Modern graph databases often represent dynamic systems: applications evolving over time, relationships appearing and disappearing, and entities acquiring new attributes as data changes.
When the underlying graph is user-facing, maintaining a complete history of nodes and relationships becomes a critical capability.

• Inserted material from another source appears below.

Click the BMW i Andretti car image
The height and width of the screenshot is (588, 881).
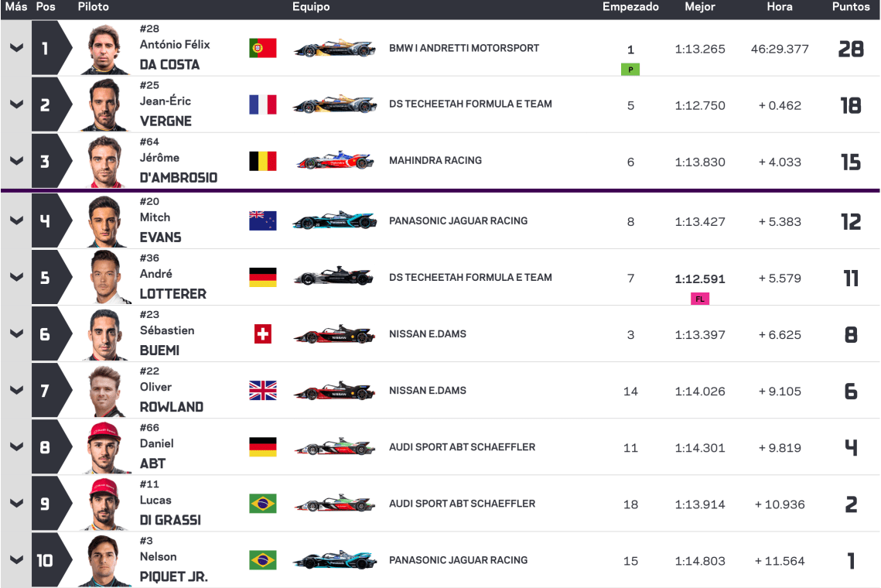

This article presents a production-grade, bitemporal versioning model for Neo4j, supporting:
- Accurate historical reconstruction
- Time-travel queries
- Temporal relationship tracking
- Efficient ingestion
- Minimal impact on existing “current” queries
The approach is designed for high-read systems where graph state changes incrementally and users must view data at any point in time.
1. Design Goals
A temporal graph versioning system must satisfy the following constraints:
1.1 Minimal disruption to existing queries
Everyday queries (fetching the “current” graph) must remain simple:
MATCH (n) WHERE NOT n:Deleted
MATCH ()-[r]->() WHERE r.Status = "Active"
No complex temporal logic in the majority of queries.

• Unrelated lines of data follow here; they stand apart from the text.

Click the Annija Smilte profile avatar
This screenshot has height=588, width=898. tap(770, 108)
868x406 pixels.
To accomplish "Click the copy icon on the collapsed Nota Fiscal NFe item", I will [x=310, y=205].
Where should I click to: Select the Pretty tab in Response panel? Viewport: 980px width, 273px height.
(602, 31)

1.2 Complete bitemporal representation
Every node or relationship must encode:
StartDate — when it became valid
EndDate — when it stopped being valid (NULL = current)
This enables time-travel queries and historical reconstruction.
1.3 Deterministic version merging
Each node and relationship must have a stable primary key so the ingestion pipeline can decide:
- Should this entity be created?
- Should it be updated?
- Should old versions be closed?
1.4 Efficient deletion detection
We cannot “blindly” delete nodes. Instead, the pipeline must:
- Mark entities touched in this ingestion cycle (via
lastUpdated) - Infer deletions by comparing against the process date
1.5 Neo4j MERGE limitations must be respected
Neo4j does not support:
MERGE (a)-[r:LINK {EndDate: NULL}]->(b)
This is why relationships use a Status property rather than attempting NULL-based merges.
2. Data Model
2.1 Versioned Nodes
Each logical entity is represented as multiple immutable node versions:
(:Entity {
Id: "E123",
StartDate: datetime("2024-01-10T00:00:00Z"),
EndDate: null,
lastUpdated: datetime("2024-12-01T10:00:00Z")
})
When a node becomes invalid:
-
EndDateis set -
:Deletedlabel is added
ASCII Diagram
+------------------+ +------------------+
| Entity (v1) | ----> | Entity (v2) |
| Id: E123 | | Id: E123 |
| Start: T1 | | Start: T2 |
| End: T2 | | End: null |
| Label: Deleted | | Label: <none> |
+------------------+ +------------------+
2.2 Versioned Relationships
Like nodes, relationships also maintain temporal state:
(a)-[:LINK {
Id: "R987",
StartDate: datetime("2024-01-10T00:00:00Z"),
EndDate: null,
Status: "Active",
lastUpdated: datetime("2024-12-01T10:00:00Z")
}]->(b)
Why we need Status
Neo4j cannot MERGE on EndDate = NULL, so we use:
Status = "Active"Status = "Deleted"
This provides a safe, deterministic merge target.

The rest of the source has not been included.